No hay color frente a la oferta anglófila y estandarizada de citas hipermediáticas como Sónar, Mad Cool y Primavera Sound. “Si un festival tiene pantallas, no vayas”, proponía como eslogan el periodista musical Nando Cruz este verano. Los supermercados musicales mimados por los medios se viven casi todo el tiempo a través de grandes superficies LED y por eso hay que reivindicar, defender y apoyar aquellas citas que apuestan por la cercanía, la comodidad y el sonido perfecto. La Mar de Músicas es un ejemplo evidente.
Tradición y modernidad
No todo es idílico en el festival. Por ejemplo, desde la aparición un conflicto político de 2016 se ha perdido el impresionante escenario de la catedral, por decisión del partido derechista Nueva Cartagena. Alegaban que ese espacio solo era apto para música clásica o sacra y consiguieron su propósito. En gran parte la culpa es de la izquierda española, que ha abandonado la defensa de la tradición porque considera que no le atañe todo aquello que huela a pasado. Carecemos de una defensa progresista de la religión, la tradición y el legado cultural que ofrezca soluciones alternativas. Allí, por ejemplo, tuvo lugar en 2015 un espléndido concierto de Toumani y Sidiki Diabaté, tan sutil como intenso. ¿No debería ser una iglesia un espacio encuentro cultural y espiritual? En todo caso, el festival lo es, haciendo honor al espíritu abierto, cosmopolita y acogedor que ha caracterizado siempre a los puertos del Mediterráneo.
La sofisticación es un concepto elitista europeo que no tiene buena prensa en África. Allí la música es para todos por refinada y matizada que suene.
El gran acontecimiento de este año ha sido el premio para Salif Keita, sin duda el artista africano más icónico de nuestra época. El albino maliense, de setenta años, tiene una biografía novelesca y un legado musical esplendoroso, que repasó a fondo en el escenario del auditorio El Batel. Hijo de una familia muy pobre, pero descendiente del rey guerrero Sundiata Keita, soñó con ser profesor pero se temía que la blancura de su piel asustara a los alumnos. Gracias a eso y a su terca vocación musical ganamos una de las mejores voces y músicos de nuestro tiempo. José Manuel Gómez “Gufi”, uno de los periodistas que cubrió el evento, recordaba que una vez Keita se enfadó porque le comentó que sus discos le sonaban “sofisticados”. ¿La airada respuesta? “Mi música tiene riqueza, pero no es sofisticada”, le espetó. La sofisticación es un concepto elitista europeo que no tiene buena prensa en África.

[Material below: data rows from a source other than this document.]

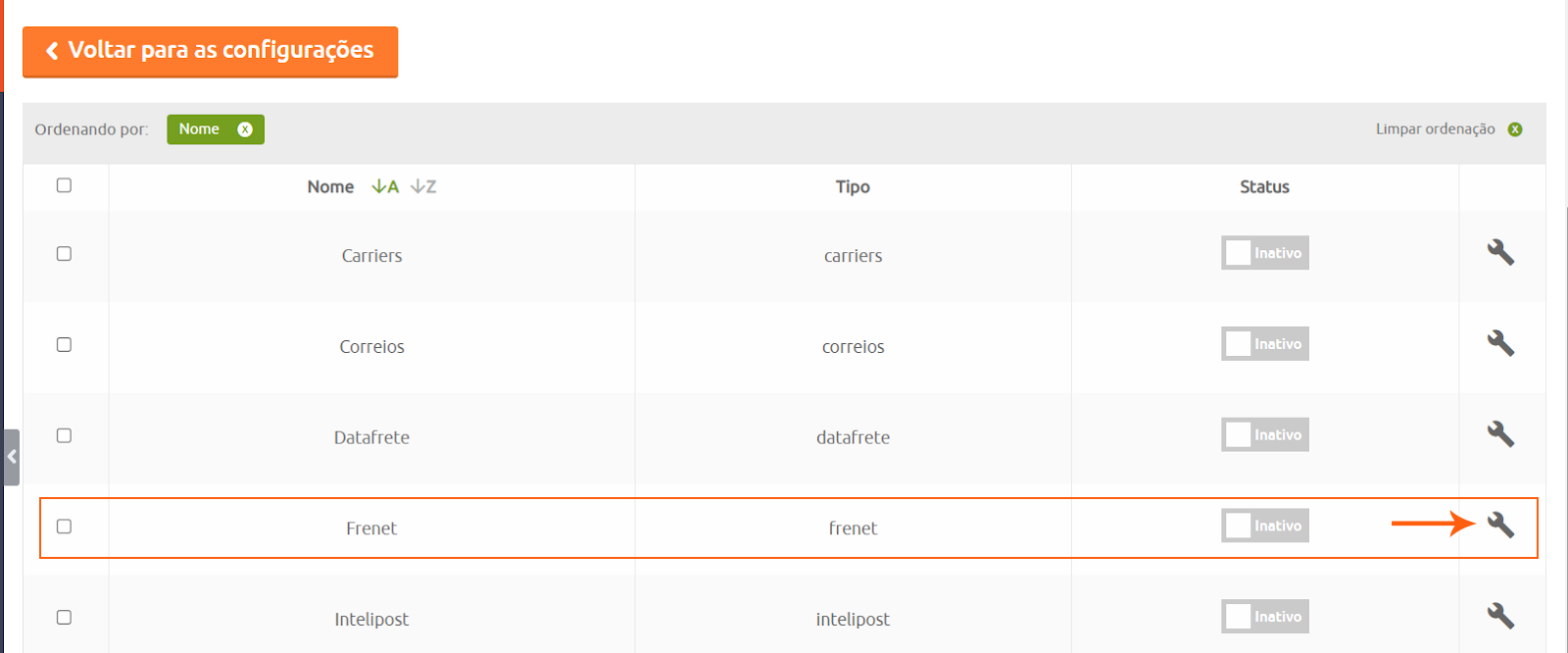Toggle the Carriers Inativo status switch
The height and width of the screenshot is (653, 1568).
pyautogui.click(x=1264, y=253)
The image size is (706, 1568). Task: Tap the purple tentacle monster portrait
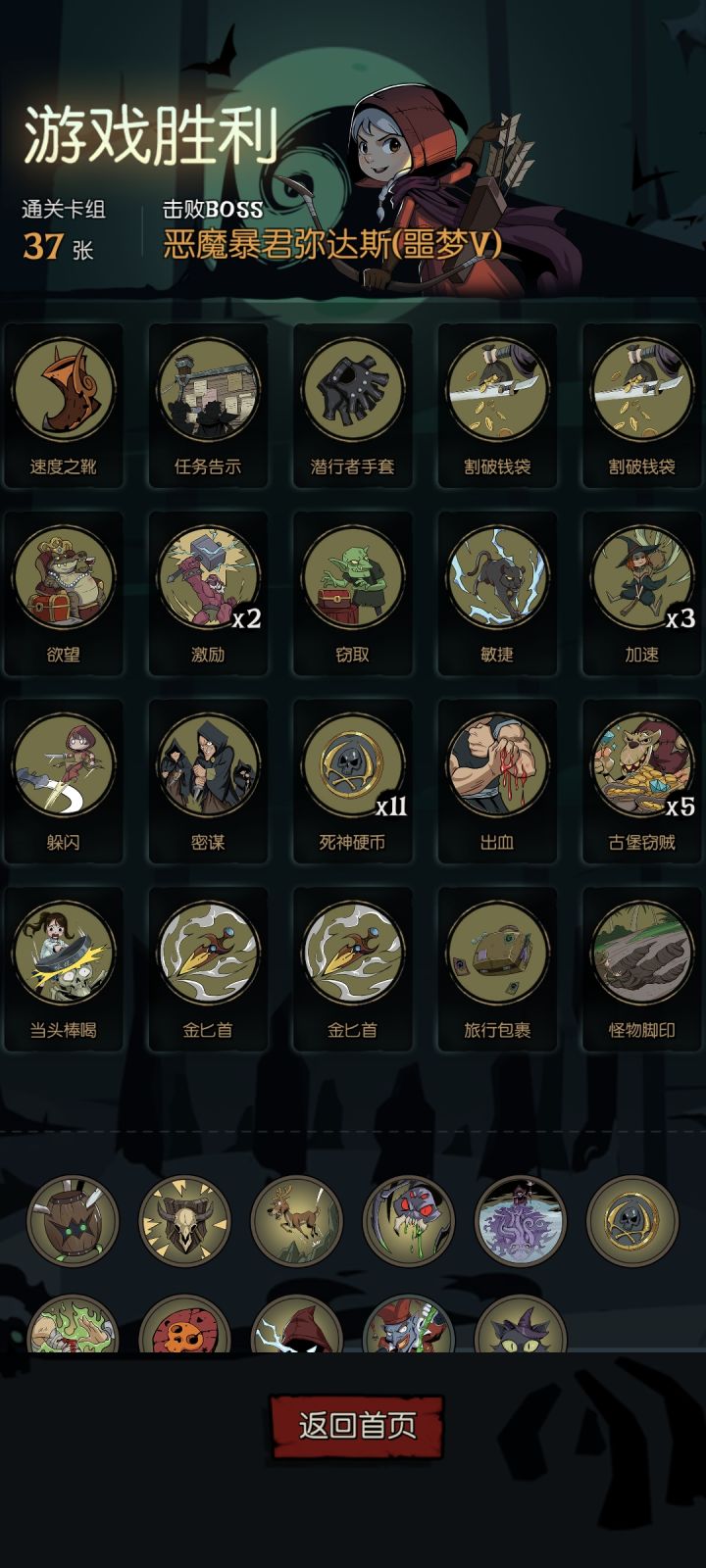tap(521, 1222)
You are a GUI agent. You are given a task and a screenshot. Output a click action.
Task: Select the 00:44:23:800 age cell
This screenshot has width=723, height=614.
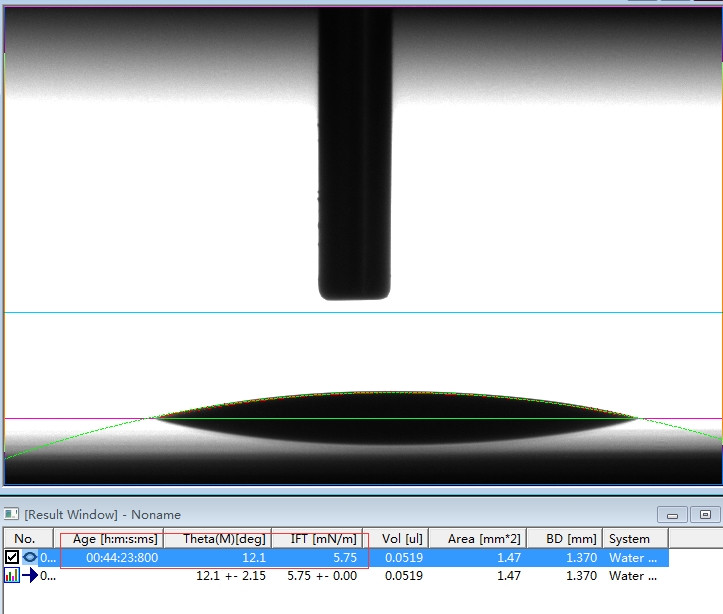pos(121,557)
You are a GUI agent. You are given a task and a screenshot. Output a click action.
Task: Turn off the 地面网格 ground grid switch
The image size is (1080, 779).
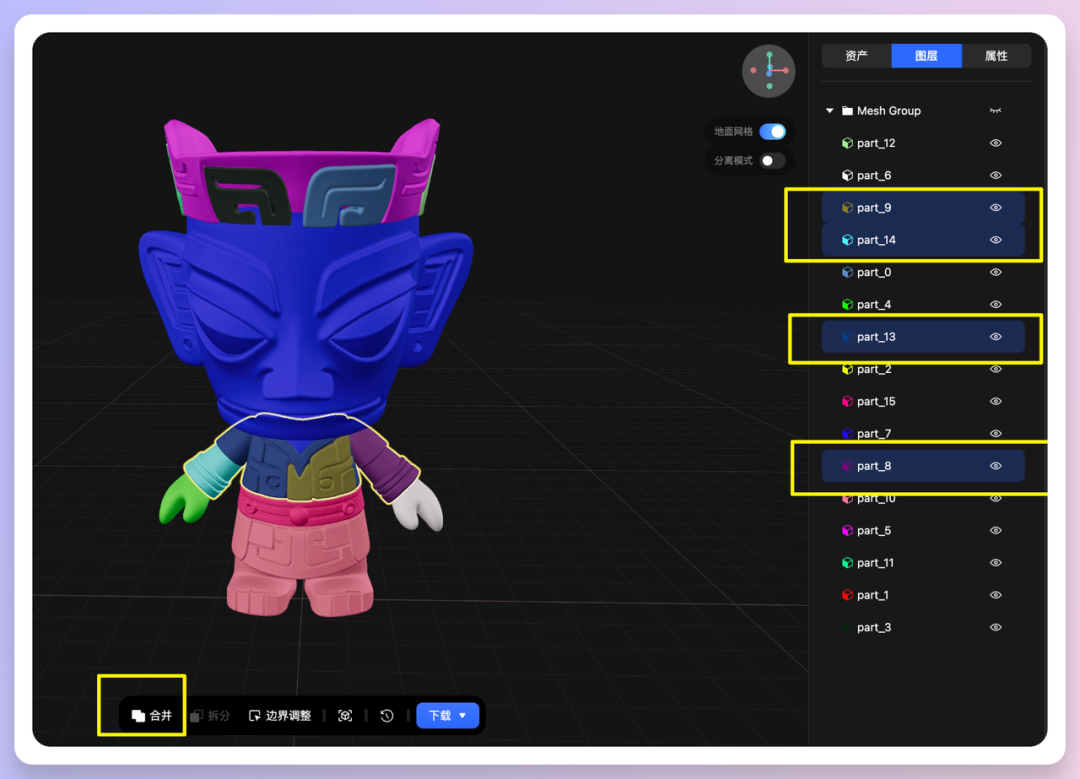(x=772, y=132)
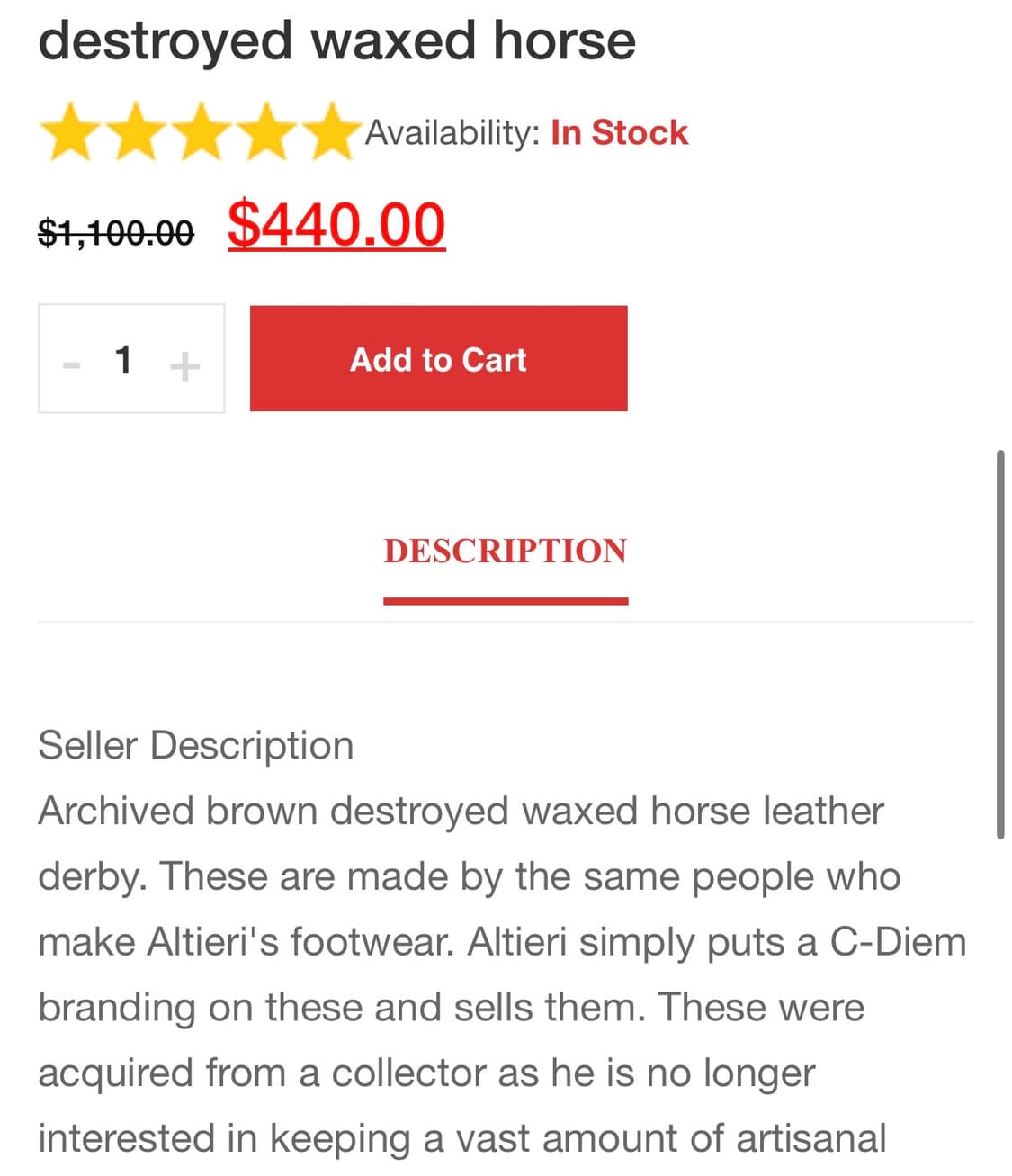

Allí la música es para todos por refinada y matizada que suene.
Baile intergeneracional
Justo eso ofreció Keita en Cartagena, apoyado por teclados, guitarras, bajo, kora y dos arrolladoras coristas femeninas, entre otros recursos. Hizo un repaso de sus grandes éxitos, tejiendo un ‘crescendo’ hipnótico, que terminó con toda la sala bailando y una invasión de jóvenes y jubilados para bailar sobre el escenario en el tramo final. Fue un recital entre suave, vibrante y frenético, siempre coronado por su voz inconfundible, que se ha descrito cientos de veces como ‘dorada’. La temperatura subió tras un espléndido solo de kora y tocó techo con la intensa “Were were”. Keita sacudió a todo el recinto, mientras él se limitaba a un tenue balanceo de sus pies. “Nunca había visto El Batel así de animado”, decían los veteranos.Una noche para recordar.
La tarde ya había comenzado bien, con la actuación de Dino D’Santiago, un joven caboverdiano que funde la música tradicional de su país con maneras del rapero Kanye West y del baladista r'n'b Frank Ocean. Hizo moverse a toda la plaza del ayuntamiento, ayudado por sus tres deslumbrantes coristas, encargadas de manejar las suaves programaciones. Terminó sudando endorfinas con el público. También sedujo el portugués António Zambujo, una feliz mezcla -para situarnos- de Salvador Sobral y el Caetano Veloso más intimista. El nivel de programación de la Mar de Músicas no tiene nada que envidiar a nadie.